PASSAGE EXTRAIT:
============================================================

Le 9 septembre 2014, le Sénat des
Etats-Unis a publié son rapport sur
les pratiques de torture par la CIA.
L’enquête a confirmé ce qui
globalement était connu depuis de
nombreuses années: l’Agence centrale
d’intelligence des Etats-Unis (CIA),
et les autorités nationales
sous-traitants des Etats-Unis en
Europe, au Moyen-Orient et ailleurs
étaient impliquées dans une longue
série de faits de torture.
Des preuves irréfutables sont
apparues au jour, particulièrement
depuis 2001 et le déclenchement de
la guerre en Afghanistan, à travers
les enquêtes menées par le Parlement
européen et les autorités
judiciaires nationales aussi bien
qu’à travers les deux rapports
majeurs présentés par le sénateur
suisse Dick Marty en 2006 et 2007 au
Conseil de l’Europe sur les centres
secrets de détention de la CIA en
Europe, au Moyen-Orient et ailleurs.
Le rapport du Sénat américain
établit clairement que les
traitements cruels, dégradants et
inhumains de ses prisonniers par la
CIA et ses collaborateurs se
pratiquaient sur une base continue.
De tels traitements ne peuvent être
justifiés d’aucune manière, quand
bien même il faudrait prendre en
compte les réserves avec lesquelles
le Gouvernement américain a signé la
Convention des Nations Unies contre
la torture en 1994.
Le personnel de la CIA et
d’autres ont participé de leur plein
gré à l’exécution des ordres et
directives des cadres, violant ainsi
la Convention des Nations Unies
contre la torture et la Troisième
Convention de Genève. De ce fait,
ils ont commis de graves crimes pour
lesquels ils doivent être tenus
juridiquement responsables.
Le représentant spécial de l’ONU
pour le contre-terrorisme et les
droits de l’homme, Ben Emmerson nous
a rappelé que «la torture est un
crime de juridiction universelle».

============================================================

DONNÉES AFFICHÉES:
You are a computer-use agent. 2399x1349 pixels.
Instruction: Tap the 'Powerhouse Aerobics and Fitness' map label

============================================================

DÉFI: Pour chacune des affirmations suivantes, indiquez par oui ou par non si elle concorde avec le passage extrait, en citant à l'appui les mots décisifs du passage : (a) Dick Marty a présenté deux rapports au Conseil de l’Europe, en 2006 et en 2007. (b) Le Gouvernement américain a signé la Convention des Nations Unies contre la torture en 2001. (c) Ben Emmerson est le représentant spécial de l’ONU pour le contre-terrorisme et les droits de l’homme. Les lignes n'ont aucun rôle ici.

RÉPONSE:
(a) Oui : « les deux rapports majeurs présentés par le sénateur suisse Dick Marty en 2006 et 2007 au Conseil de l’Europe ».
(b) Non : « le Gouvernement américain a signé la Convention des Nations Unies contre la torture en 1994 ».
(c) Oui : « Le représentant spécial de l’ONU pour le contre-terrorisme et les droits de l’homme, Ben Emmerson ».